Task instructions
The lines to copy are those with "coins" in them. Pull each one from the entries below.

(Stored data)
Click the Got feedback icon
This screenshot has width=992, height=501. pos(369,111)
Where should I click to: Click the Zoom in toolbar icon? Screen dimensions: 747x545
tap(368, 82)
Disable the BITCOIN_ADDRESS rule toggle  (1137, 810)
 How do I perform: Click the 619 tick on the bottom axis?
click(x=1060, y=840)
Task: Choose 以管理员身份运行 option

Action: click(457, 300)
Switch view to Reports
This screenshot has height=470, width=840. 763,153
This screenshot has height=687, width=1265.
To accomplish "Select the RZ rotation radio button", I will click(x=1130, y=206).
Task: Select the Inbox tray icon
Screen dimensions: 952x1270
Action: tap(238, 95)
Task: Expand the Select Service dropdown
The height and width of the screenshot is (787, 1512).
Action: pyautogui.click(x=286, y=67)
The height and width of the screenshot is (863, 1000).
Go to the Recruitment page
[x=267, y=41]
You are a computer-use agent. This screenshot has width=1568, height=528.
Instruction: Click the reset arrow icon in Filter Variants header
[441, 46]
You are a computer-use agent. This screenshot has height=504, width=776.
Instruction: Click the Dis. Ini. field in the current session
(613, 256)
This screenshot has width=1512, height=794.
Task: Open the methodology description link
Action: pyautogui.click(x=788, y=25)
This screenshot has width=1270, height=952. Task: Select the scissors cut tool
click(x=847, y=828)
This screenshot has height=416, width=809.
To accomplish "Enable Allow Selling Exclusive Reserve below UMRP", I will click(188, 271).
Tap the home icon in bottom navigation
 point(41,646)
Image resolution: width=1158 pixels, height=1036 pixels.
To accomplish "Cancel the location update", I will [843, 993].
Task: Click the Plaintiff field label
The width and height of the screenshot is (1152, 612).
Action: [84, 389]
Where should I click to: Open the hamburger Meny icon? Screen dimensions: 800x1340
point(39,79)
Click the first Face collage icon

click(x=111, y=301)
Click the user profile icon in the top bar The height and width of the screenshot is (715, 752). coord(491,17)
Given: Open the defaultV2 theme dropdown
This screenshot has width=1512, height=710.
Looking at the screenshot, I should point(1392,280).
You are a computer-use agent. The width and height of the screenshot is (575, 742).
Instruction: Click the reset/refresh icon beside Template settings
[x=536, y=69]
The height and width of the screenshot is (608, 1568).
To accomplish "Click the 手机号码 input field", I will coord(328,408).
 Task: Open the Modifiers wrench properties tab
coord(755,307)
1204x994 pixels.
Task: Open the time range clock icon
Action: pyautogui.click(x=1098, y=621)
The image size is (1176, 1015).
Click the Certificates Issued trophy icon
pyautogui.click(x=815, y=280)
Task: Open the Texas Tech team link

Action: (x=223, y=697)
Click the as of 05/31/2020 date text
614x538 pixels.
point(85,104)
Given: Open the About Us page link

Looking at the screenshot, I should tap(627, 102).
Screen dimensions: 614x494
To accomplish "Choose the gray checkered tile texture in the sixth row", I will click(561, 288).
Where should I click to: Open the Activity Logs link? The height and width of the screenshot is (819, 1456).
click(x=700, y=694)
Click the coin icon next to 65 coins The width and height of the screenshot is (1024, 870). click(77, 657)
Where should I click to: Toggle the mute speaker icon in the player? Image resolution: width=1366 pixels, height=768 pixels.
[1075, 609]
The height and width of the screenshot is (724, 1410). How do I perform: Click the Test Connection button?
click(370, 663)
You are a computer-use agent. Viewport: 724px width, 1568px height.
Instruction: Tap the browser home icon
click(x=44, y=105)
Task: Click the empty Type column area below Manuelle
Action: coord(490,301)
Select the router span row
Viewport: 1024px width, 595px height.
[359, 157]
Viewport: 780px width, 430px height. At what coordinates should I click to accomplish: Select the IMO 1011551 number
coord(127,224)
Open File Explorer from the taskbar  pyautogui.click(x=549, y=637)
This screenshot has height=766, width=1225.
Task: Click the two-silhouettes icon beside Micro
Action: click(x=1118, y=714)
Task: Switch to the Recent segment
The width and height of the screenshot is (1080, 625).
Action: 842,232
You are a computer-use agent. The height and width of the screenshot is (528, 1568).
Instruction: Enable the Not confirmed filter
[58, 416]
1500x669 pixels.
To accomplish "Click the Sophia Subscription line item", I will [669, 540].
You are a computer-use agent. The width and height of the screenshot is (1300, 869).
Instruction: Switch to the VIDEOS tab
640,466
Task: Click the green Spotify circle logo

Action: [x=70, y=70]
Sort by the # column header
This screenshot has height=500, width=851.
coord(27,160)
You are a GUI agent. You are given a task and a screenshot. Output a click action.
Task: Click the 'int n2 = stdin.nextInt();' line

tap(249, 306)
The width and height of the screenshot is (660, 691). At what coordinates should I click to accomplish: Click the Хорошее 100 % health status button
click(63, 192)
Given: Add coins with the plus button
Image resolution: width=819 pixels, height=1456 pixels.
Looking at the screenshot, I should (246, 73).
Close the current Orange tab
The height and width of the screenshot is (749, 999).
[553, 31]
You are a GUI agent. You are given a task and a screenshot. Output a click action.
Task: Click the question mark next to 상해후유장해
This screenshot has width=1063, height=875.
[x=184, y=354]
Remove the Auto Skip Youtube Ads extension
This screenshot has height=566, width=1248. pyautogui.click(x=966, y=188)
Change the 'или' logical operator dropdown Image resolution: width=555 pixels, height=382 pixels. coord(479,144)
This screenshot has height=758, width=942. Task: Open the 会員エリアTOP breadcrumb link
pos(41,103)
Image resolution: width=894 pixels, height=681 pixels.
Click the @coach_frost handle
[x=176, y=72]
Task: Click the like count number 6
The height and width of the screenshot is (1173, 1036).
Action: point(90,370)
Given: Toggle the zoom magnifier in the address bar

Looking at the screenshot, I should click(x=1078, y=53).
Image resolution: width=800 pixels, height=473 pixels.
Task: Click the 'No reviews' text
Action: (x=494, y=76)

Task output
Click the coin icon next to 65 coins The width and height of the screenshot is (1024, 870). click(77, 657)
Given: Add coins with the plus button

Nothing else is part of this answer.